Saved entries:
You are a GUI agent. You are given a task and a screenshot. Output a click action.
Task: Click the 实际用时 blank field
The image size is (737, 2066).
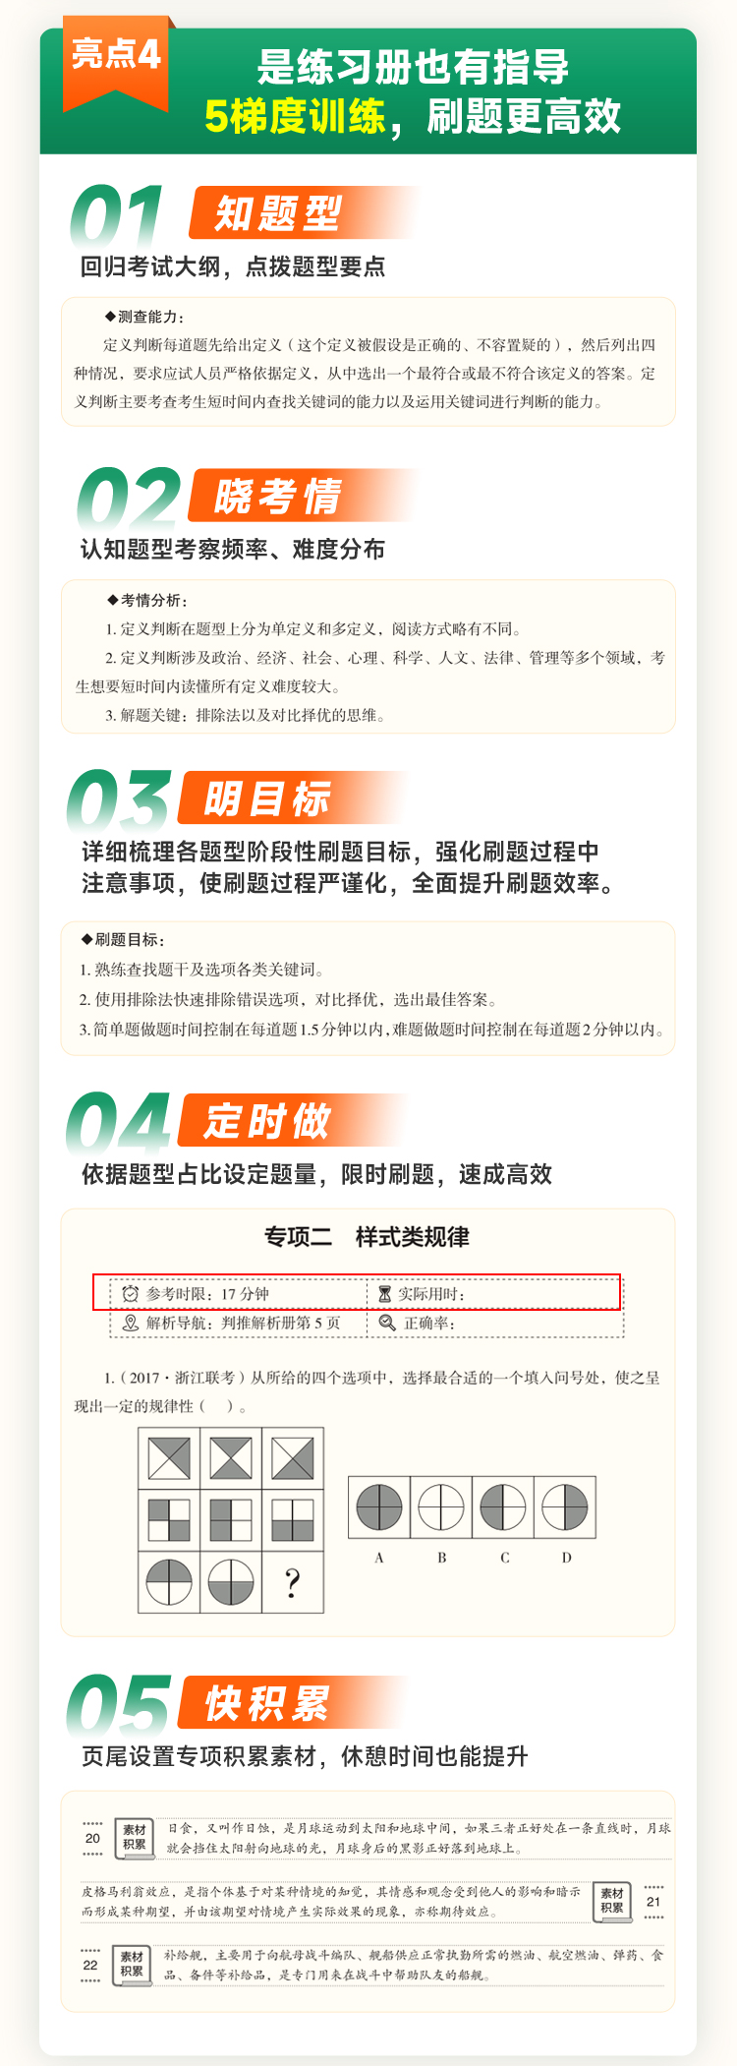tap(494, 1294)
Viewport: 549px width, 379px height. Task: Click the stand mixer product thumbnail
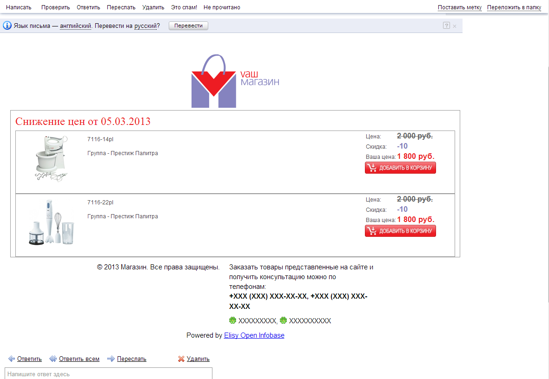tap(51, 158)
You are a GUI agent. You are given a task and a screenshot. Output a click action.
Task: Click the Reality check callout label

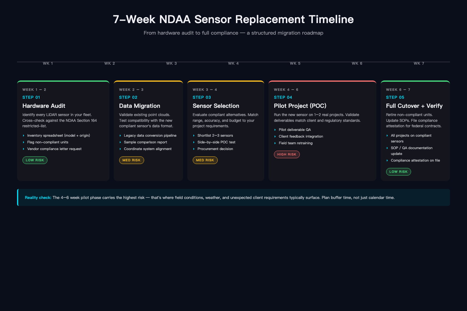[x=38, y=197]
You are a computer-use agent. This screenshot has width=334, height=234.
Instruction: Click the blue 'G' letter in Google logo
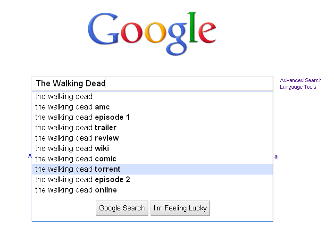(103, 29)
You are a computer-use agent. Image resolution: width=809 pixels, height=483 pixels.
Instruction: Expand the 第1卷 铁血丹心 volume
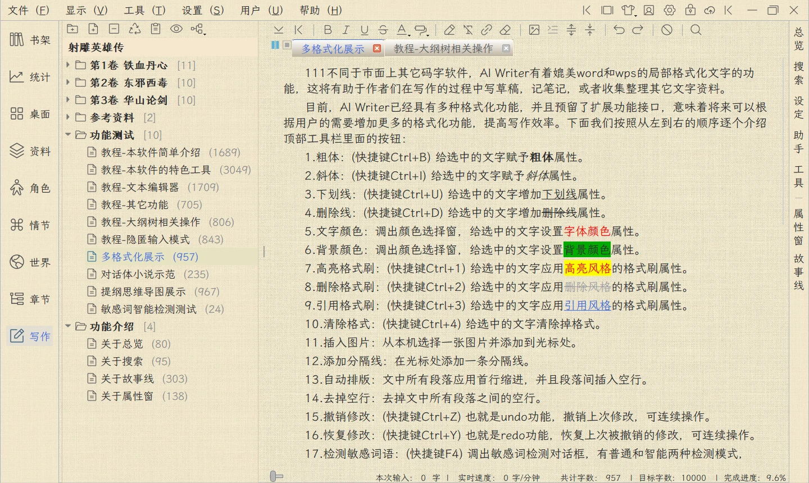pos(68,65)
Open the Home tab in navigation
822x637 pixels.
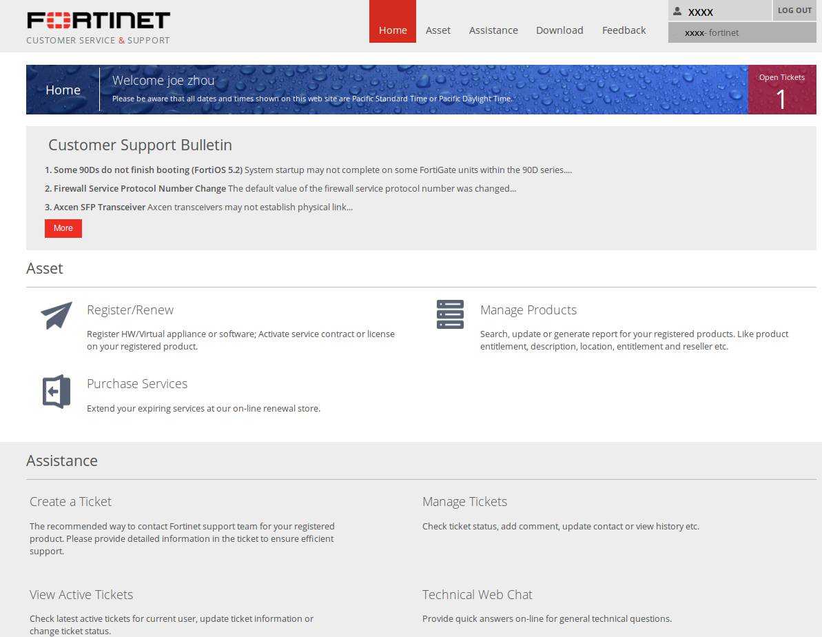[x=393, y=30]
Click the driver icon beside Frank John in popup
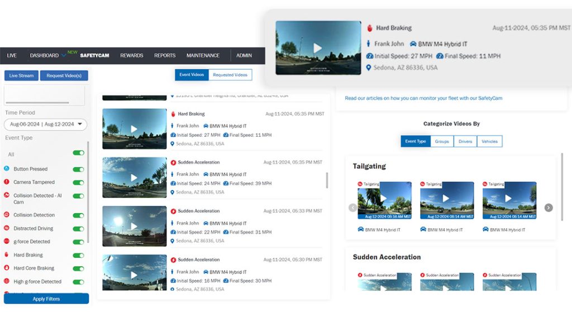The width and height of the screenshot is (572, 312). click(x=369, y=44)
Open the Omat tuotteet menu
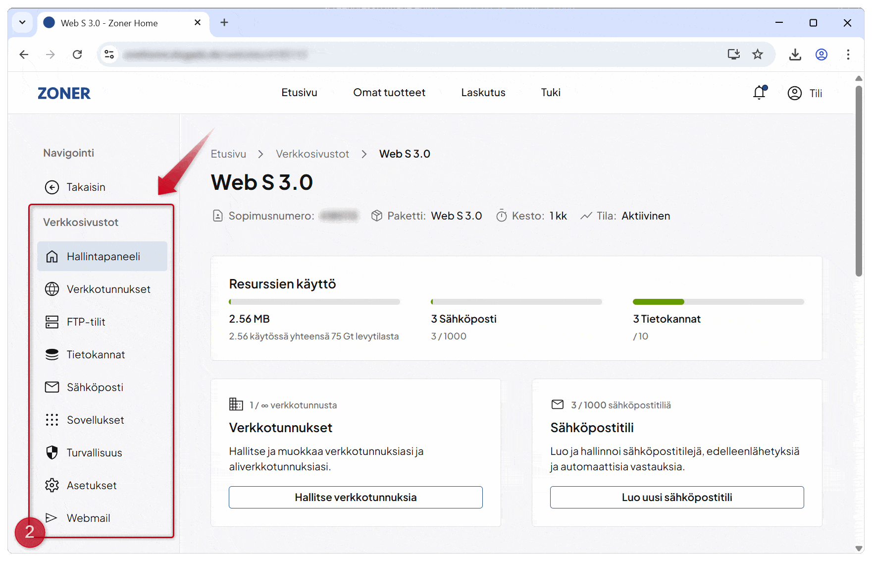 (389, 93)
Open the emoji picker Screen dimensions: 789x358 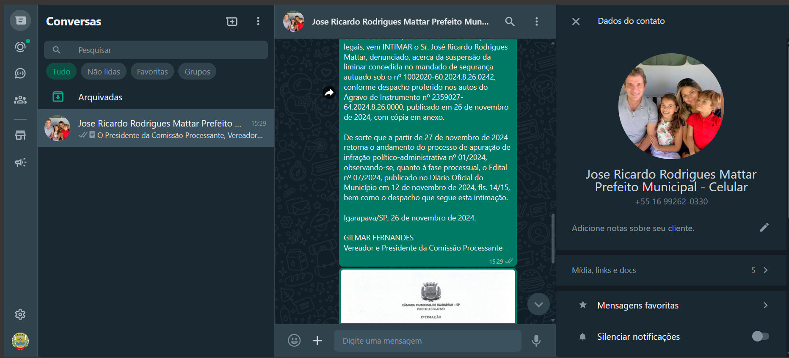[294, 340]
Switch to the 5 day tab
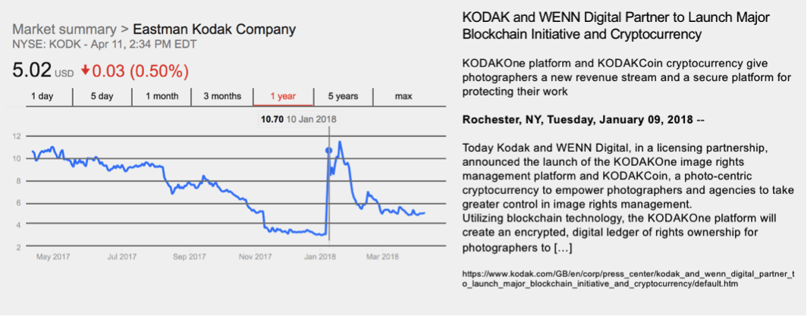 point(102,96)
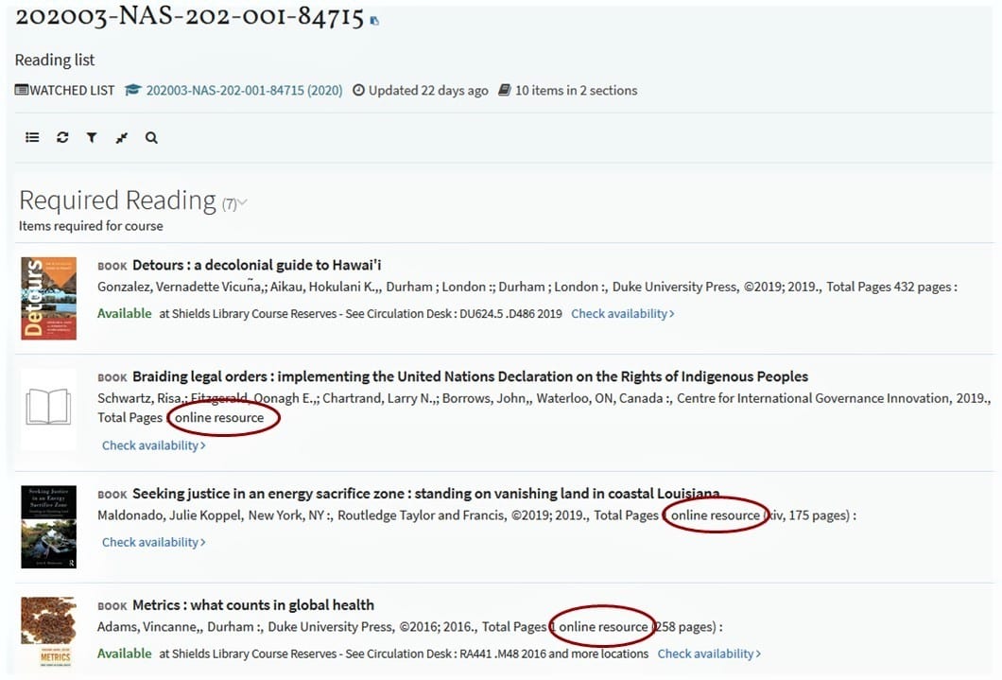The width and height of the screenshot is (1002, 680).
Task: Click the Watched List icon
Action: point(22,91)
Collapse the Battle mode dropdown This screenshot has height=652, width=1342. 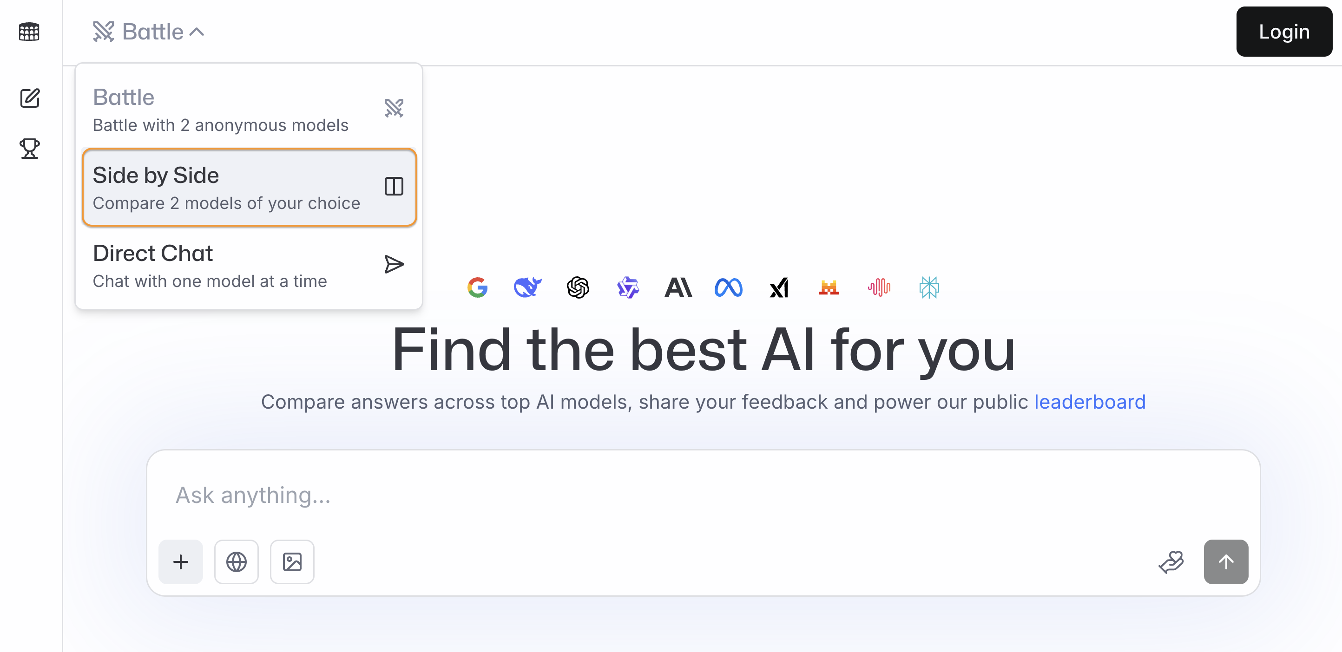click(x=148, y=32)
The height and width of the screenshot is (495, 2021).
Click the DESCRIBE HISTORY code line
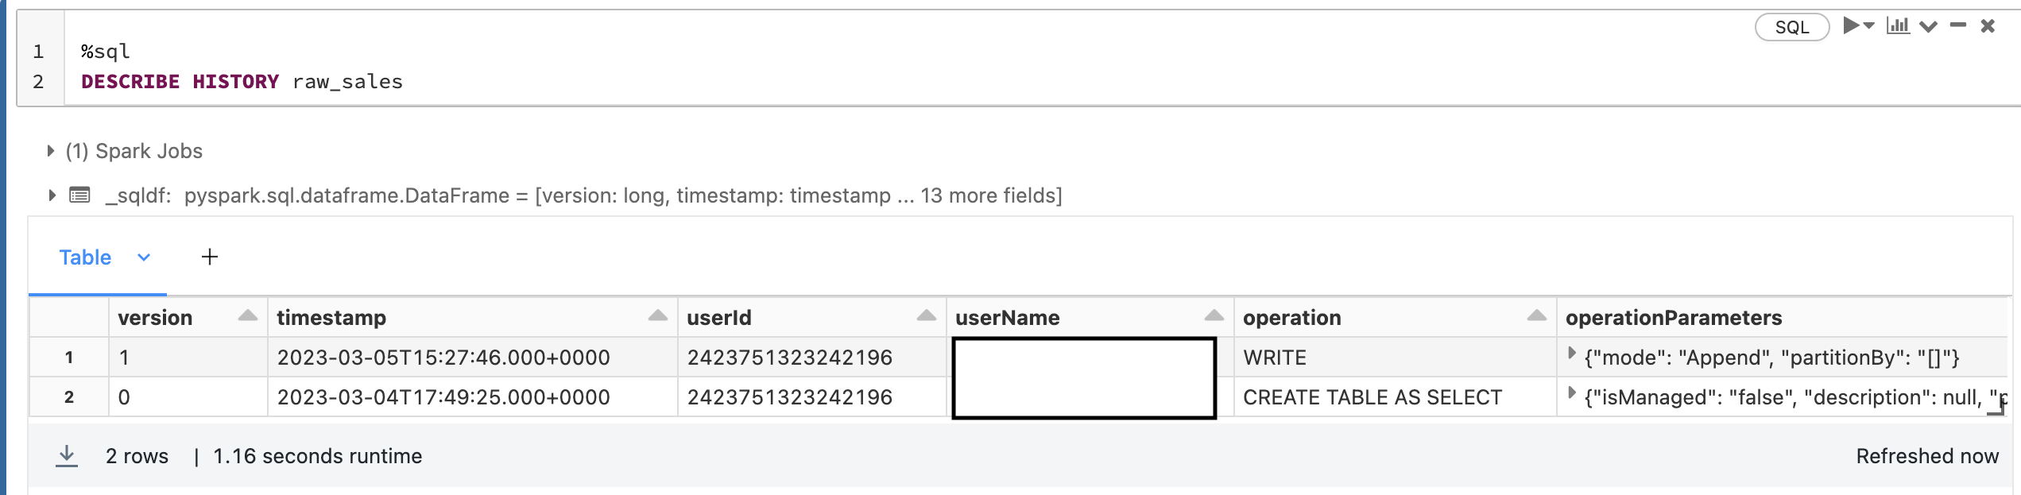click(242, 82)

Task to carry out ▸ Report every line of the data in which "agent" appears.

Task response ▸
You are a GUI agent. You are given a task and a screenshot. Output a click action.
You are a GUI agent. You are given a task and a screenshot. Output a click action.
You are a computer-use agent. This screenshot has width=334, height=234.
You are a computer-use agent. Image resolution: width=809 pixels, height=483 pixels.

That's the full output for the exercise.